(Beginning of Records for this exercise)

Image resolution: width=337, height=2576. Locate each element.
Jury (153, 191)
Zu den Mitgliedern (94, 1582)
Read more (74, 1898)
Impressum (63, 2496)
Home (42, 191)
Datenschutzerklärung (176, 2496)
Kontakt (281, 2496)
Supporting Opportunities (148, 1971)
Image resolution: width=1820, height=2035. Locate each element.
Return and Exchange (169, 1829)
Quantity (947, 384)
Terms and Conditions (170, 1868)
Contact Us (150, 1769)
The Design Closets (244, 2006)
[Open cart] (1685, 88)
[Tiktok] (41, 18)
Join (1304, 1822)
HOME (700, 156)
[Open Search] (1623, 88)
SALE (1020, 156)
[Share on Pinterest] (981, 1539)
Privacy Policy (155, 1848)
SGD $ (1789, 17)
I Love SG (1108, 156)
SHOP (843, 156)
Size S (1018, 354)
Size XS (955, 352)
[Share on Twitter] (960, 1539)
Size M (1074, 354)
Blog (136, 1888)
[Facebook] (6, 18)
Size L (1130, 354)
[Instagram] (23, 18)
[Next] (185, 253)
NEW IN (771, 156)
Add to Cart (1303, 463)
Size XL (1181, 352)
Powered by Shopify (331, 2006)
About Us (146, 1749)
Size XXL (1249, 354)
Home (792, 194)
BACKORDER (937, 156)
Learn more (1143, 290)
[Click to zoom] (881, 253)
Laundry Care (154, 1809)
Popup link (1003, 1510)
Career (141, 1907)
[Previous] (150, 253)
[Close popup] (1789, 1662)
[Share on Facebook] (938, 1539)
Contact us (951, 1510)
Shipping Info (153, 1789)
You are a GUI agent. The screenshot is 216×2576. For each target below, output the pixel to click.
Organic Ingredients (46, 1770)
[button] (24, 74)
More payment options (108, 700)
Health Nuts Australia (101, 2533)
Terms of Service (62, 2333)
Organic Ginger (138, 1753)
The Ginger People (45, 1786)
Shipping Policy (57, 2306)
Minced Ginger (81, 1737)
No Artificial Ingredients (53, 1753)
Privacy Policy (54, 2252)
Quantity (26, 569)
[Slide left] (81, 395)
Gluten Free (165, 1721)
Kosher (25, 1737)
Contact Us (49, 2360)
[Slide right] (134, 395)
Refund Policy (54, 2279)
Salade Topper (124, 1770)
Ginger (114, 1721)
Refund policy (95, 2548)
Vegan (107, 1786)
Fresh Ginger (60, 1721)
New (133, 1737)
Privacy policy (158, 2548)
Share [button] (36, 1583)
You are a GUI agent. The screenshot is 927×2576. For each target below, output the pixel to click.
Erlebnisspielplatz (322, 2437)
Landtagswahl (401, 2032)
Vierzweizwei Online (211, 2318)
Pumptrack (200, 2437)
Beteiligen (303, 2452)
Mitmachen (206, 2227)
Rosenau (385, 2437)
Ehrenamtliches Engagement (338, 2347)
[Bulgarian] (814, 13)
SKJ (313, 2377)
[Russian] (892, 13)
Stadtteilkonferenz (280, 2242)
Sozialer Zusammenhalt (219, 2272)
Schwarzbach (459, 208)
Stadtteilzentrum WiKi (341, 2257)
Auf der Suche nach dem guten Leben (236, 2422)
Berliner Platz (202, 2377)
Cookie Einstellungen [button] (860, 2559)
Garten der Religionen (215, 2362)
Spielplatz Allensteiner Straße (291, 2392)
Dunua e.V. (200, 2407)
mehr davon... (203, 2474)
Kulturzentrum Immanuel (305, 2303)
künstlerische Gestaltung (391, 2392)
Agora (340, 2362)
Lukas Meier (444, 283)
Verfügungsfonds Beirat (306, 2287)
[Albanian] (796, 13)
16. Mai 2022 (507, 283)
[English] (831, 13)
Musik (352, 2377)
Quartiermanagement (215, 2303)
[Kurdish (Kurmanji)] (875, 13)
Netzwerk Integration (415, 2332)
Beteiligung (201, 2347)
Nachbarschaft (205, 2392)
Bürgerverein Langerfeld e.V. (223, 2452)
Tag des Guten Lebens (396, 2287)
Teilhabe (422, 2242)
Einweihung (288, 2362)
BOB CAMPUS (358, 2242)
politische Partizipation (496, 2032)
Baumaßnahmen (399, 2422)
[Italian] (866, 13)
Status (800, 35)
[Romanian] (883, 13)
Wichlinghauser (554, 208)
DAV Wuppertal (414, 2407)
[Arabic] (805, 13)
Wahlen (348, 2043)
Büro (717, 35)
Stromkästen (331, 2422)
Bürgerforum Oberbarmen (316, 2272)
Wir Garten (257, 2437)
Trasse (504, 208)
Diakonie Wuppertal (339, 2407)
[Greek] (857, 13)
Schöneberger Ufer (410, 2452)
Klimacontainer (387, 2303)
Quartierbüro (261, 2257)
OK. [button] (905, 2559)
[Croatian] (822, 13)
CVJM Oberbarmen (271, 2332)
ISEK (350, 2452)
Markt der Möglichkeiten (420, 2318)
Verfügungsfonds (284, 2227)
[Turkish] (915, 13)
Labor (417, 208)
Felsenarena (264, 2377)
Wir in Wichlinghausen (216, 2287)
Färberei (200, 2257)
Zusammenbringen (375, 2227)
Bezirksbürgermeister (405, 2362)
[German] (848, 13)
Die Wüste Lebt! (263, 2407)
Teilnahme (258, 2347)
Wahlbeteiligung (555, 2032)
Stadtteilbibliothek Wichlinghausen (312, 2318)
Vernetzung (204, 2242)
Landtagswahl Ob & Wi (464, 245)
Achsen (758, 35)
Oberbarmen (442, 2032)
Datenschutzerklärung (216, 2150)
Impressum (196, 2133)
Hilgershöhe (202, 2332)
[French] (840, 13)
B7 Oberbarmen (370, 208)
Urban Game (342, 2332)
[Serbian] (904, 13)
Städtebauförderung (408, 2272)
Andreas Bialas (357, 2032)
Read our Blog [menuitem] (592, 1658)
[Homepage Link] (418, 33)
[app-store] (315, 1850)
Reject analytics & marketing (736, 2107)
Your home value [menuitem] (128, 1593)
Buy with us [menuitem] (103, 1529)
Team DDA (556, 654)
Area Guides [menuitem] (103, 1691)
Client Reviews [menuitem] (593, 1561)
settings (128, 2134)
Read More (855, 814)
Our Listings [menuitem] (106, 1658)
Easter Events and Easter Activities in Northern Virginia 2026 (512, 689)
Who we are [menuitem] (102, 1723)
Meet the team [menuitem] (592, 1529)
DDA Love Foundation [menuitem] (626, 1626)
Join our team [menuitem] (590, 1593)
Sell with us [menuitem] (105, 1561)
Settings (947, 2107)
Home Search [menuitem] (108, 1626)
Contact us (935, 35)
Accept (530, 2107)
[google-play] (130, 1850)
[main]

(End of Records for this exercise)

Assignment
Reproduce the records above word for word.

Completed exercise
Image resolution: width=337, height=2576. Locate each element.
Jury (153, 191)
Zu den Mitgliedern (94, 1582)
Read more (74, 1898)
Impressum (63, 2496)
Home (42, 191)
Datenschutzerklärung (176, 2496)
Kontakt (281, 2496)
Supporting Opportunities (148, 1971)
Image resolution: width=1820, height=2035. Locate each element.
Return and Exchange (169, 1829)
Quantity (947, 384)
Terms and Conditions (170, 1868)
Contact Us (150, 1769)
The Design Closets (244, 2006)
[Open cart] (1685, 88)
[Tiktok] (41, 18)
Join (1304, 1822)
HOME (700, 156)
[Open Search] (1623, 88)
SALE (1020, 156)
[Share on Pinterest] (981, 1539)
Privacy Policy (155, 1848)
SGD $ (1789, 17)
I Love SG (1108, 156)
SHOP (843, 156)
Size S (1018, 354)
Size XS (955, 352)
[Share on Twitter] (960, 1539)
Size M (1074, 354)
Blog (136, 1888)
[Facebook] (6, 18)
Size L (1130, 354)
[Instagram] (23, 18)
[Next] (185, 253)
NEW IN (771, 156)
Add to Cart (1303, 463)
Size XL (1181, 352)
Powered by Shopify (331, 2006)
About Us (146, 1749)
Size XXL (1249, 354)
Home (792, 194)
BACKORDER (937, 156)
Learn more (1143, 290)
[Click to zoom] (881, 253)
Laundry Care (154, 1809)
Popup link (1003, 1510)
Career (141, 1907)
[Previous] (150, 253)
[Close popup] (1789, 1662)
[Share on Facebook] (938, 1539)
Contact us (951, 1510)
Shipping Info (153, 1789)
You are a GUI agent. The screenshot is 216×2576. For each target below, output the pixel to click.
Organic Ingredients (46, 1770)
[button] (24, 74)
More payment options (108, 700)
Health Nuts Australia (101, 2533)
Terms of Service (62, 2333)
Organic Ginger (138, 1753)
The Ginger People (45, 1786)
Shipping Policy (57, 2306)
Minced Ginger (81, 1737)
No Artificial Ingredients (53, 1753)
Privacy Policy (54, 2252)
Quantity (26, 569)
[Slide left] (81, 395)
Gluten Free (165, 1721)
Kosher (25, 1737)
Contact Us (49, 2360)
[Slide right] (134, 395)
Refund Policy (54, 2279)
Salade Topper (124, 1770)
Ginger (114, 1721)
Refund policy (95, 2548)
Vegan (107, 1786)
Fresh Ginger (60, 1721)
New (133, 1737)
Privacy policy (158, 2548)
Share [button] (36, 1583)
You are a GUI agent. The screenshot is 927×2576. For each target below, output the pixel to click.
Erlebnisspielplatz (322, 2437)
Landtagswahl (401, 2032)
Vierzweizwei Online (211, 2318)
Pumptrack (200, 2437)
Beteiligen (303, 2452)
Mitmachen (206, 2227)
Rosenau (385, 2437)
Ehrenamtliches Engagement (338, 2347)
[Bulgarian] (814, 13)
SKJ (313, 2377)
[Russian] (892, 13)
Stadtteilkonferenz (280, 2242)
Sozialer Zusammenhalt (219, 2272)
Schwarzbach (459, 208)
Stadtteilzentrum WiKi (341, 2257)
Auf der Suche nach dem guten Leben (236, 2422)
Berliner Platz (202, 2377)
Cookie Einstellungen [button] (860, 2559)
Garten der Religionen (215, 2362)
Spielplatz Allensteiner Straße (291, 2392)
Dunua e.V. (200, 2407)
mehr davon... (203, 2474)
Kulturzentrum Immanuel (305, 2303)
künstlerische Gestaltung (391, 2392)
Agora (340, 2362)
Lukas Meier (444, 283)
Verfügungsfonds Beirat (306, 2287)
[Albanian] (796, 13)
16. Mai 2022 (507, 283)
[English] (831, 13)
Musik (352, 2377)
Quartiermanagement (215, 2303)
[Kurdish (Kurmanji)] (875, 13)
Netzwerk Integration (415, 2332)
Beteiligung (201, 2347)
Nachbarschaft (205, 2392)
Bürgerverein Langerfeld e.V. (223, 2452)
Tag des Guten Lebens (396, 2287)
Teilhabe (422, 2242)
Einweihung (288, 2362)
BOB CAMPUS (358, 2242)
politische Partizipation (496, 2032)
Baumaßnahmen (399, 2422)
[Italian] (866, 13)
Status (800, 35)
[Romanian] (883, 13)
Wichlinghauser (554, 208)
DAV Wuppertal (414, 2407)
[Arabic] (805, 13)
Wahlen (348, 2043)
Büro (717, 35)
Stromkästen (331, 2422)
Bürgerforum Oberbarmen (316, 2272)
Wir Garten (257, 2437)
Trasse (504, 208)
Diakonie Wuppertal (339, 2407)
[Greek] (857, 13)
Schöneberger Ufer (410, 2452)
Klimacontainer (387, 2303)
Quartierbüro (261, 2257)
OK. [button] (905, 2559)
[Croatian] (822, 13)
CVJM Oberbarmen (271, 2332)
ISEK (350, 2452)
Markt der Möglichkeiten (420, 2318)
Verfügungsfonds (284, 2227)
[Turkish] (915, 13)
Labor (417, 208)
Felsenarena (264, 2377)
Wir in Wichlinghausen (216, 2287)
Färberei (200, 2257)
Zusammenbringen (375, 2227)
Bezirksbürgermeister (405, 2362)
[German] (848, 13)
Die Wüste Lebt! (263, 2407)
Teilnahme (258, 2347)
Wahlbeteiligung (555, 2032)
Stadtteilbibliothek Wichlinghausen (312, 2318)
Vernetzung (204, 2242)
Landtagswahl Ob & Wi (464, 245)
Achsen (758, 35)
Oberbarmen (442, 2032)
Datenschutzerklärung (216, 2150)
Impressum (196, 2133)
Hilgershöhe (202, 2332)
[French] (840, 13)
B7 Oberbarmen (370, 208)
Urban Game (342, 2332)
[Serbian] (904, 13)
Städtebauförderung (408, 2272)
Andreas Bialas (357, 2032)
Read our Blog [menuitem] (592, 1658)
[Homepage Link] (418, 33)
[app-store] (315, 1850)
Reject analytics & marketing (736, 2107)
Your home value [menuitem] (128, 1593)
Buy with us [menuitem] (103, 1529)
Team DDA (556, 654)
Area Guides [menuitem] (103, 1691)
Client Reviews [menuitem] (593, 1561)
settings (128, 2134)
Read More (855, 814)
Our Listings [menuitem] (106, 1658)
Easter Events and Easter Activities in Northern Virginia 2026 (512, 689)
Who we are [menuitem] (102, 1723)
Meet the team [menuitem] (592, 1529)
DDA Love Foundation [menuitem] (626, 1626)
Join our team [menuitem] (590, 1593)
Sell with us [menuitem] (105, 1561)
Settings (947, 2107)
Home Search [menuitem] (108, 1626)
Contact us (935, 35)
Accept (530, 2107)
[google-play] (130, 1850)
[main]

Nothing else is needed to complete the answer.